TEXTE PRÉSENTÉ:

# # #

La richesse du passé, la culture et les changements sociaux des deux pays, destinations du premier voyage apostolique du Pape Léon XIV, se manifestent vivement dans les pages des journaux des deux derniers siècles. Nous les parcourons avec le frère Adrien de Fouchier du département des manuscrits de la Bibliothèque apostolique vaticane.

Paolo Ondarza – Cité du Vatican

Relire le passé aide à comprendre le présent et peut inciter à imaginer de nouvelles voies pour l'avenir. C'est par ces mots que le frère dominicain Adrien de Fouchier (OP) du département des manuscrits de la Bibliothèque apostolique vaticane nous a salué. À l'approche du voyage apostolique de Léon XIV en Turquie et au Liban, il nous a accueillis pendant plus d'une heure au cœur de la beauté des fresques du XVIe siècle du salon Sistino de la B.A.V.. Ensemble, nous avons feuilleté les pages jaunies de certains journaux qui témoignent d'un passé pas si lointain dans l'histoire des deux pays, autrefois tous deux sous l'empire ottoman.

Le père Adrien de Fouchier
Le père Adrien de Fouchier

Cesare Poma

Les périodiques proviennent de la collection qui appartenait au diplomate et érudit Cesare Poma, qui vécut entre 1862 et 1932. Au cours de sa longue carrière, il acquit des exemplaires rares de revues provenant de différents contextes géographiques et linguistiques: allant des journaux en langue française en Indochine aux bulletins en caractères hébraïques publiés à New York. La publication pour enfants "Avedaper" provient du territoire de l'actuelle Turquie. Les exemplaires que le frère Adrien nous a montré datent respectivement de 1895 et 1896. Le premier est en arménien, le second en grec. 

La revue Avedaper en langue arménienne (1895).
La revue Avedaper en langue arménienne (1895).

L'édition sous l'Empire ottoman

 «À cette époque, Istanbul était la capitale de l'Empire ottoman, une puissance géographiquement importante au sein de laquelle cohabitaient de nombreuses communautés et langues». Dans ce contexte, les deux communautés publiaient des journaux dans leurs langues et alphabets respectifs, afin de transmettre et de préserver leur culture et leurs traditions. Une grande variété de magazines différentes caractérise l'édition sous l'empire des vingt dernières années du XIXe siècle, avant de diminuer et de disparaître au début du siècle suivant.

# # #

INFORMATIONS AFFICHÉES:
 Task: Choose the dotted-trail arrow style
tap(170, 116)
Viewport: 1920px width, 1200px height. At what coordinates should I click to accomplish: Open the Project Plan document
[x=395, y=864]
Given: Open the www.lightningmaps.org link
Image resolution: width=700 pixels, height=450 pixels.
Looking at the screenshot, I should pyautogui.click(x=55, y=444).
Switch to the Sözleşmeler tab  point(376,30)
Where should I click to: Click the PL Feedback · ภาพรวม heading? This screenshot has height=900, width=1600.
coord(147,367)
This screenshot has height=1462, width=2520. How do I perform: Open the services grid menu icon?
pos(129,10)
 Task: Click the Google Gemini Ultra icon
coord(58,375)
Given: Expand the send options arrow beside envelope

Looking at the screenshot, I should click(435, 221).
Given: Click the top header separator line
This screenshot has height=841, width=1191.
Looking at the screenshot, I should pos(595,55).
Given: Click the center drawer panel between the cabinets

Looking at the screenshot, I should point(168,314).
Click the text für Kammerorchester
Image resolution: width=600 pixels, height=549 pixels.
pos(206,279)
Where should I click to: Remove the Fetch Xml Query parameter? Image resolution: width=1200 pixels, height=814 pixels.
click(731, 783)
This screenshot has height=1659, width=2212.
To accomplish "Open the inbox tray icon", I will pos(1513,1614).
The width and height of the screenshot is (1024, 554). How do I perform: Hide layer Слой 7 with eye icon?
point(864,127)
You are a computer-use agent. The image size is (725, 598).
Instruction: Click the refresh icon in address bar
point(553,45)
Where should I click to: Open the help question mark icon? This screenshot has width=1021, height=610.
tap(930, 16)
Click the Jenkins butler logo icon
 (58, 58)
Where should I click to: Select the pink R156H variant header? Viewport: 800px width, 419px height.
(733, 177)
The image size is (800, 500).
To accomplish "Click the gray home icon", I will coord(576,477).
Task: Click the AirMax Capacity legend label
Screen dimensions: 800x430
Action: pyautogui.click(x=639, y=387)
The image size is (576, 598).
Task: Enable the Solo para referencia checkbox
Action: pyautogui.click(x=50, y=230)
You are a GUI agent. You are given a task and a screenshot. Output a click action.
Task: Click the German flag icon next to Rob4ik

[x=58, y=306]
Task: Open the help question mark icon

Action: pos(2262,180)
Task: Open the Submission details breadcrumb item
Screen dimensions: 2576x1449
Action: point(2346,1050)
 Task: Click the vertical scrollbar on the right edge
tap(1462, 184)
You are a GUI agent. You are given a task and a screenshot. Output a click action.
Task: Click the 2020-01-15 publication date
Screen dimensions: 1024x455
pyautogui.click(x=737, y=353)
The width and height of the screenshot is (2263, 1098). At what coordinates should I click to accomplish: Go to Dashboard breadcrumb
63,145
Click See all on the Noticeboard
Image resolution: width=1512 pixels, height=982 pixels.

# # #

PROBLÈMES À RÉSOUDRE:
[1] D'après le texte sur les journaux anciens, entre quelles années vécut Cesare Poma ?
[2] Recopiez à l'identique les lignes du listing, en commençant à la ligne qui contient « Where should I click to: Click » et en vous arrêtant après celle qui contient « pos(129,10) ».

RÉSULTATS OBTENUS:
[1] Entre 1862 et 1932.

[2]
Where should I click to: Click the PL Feedback · ภาพรวม heading? This screenshot has height=900, width=1600.
coord(147,367)
This screenshot has height=1462, width=2520. How do I perform: Open the services grid menu icon?
pos(129,10)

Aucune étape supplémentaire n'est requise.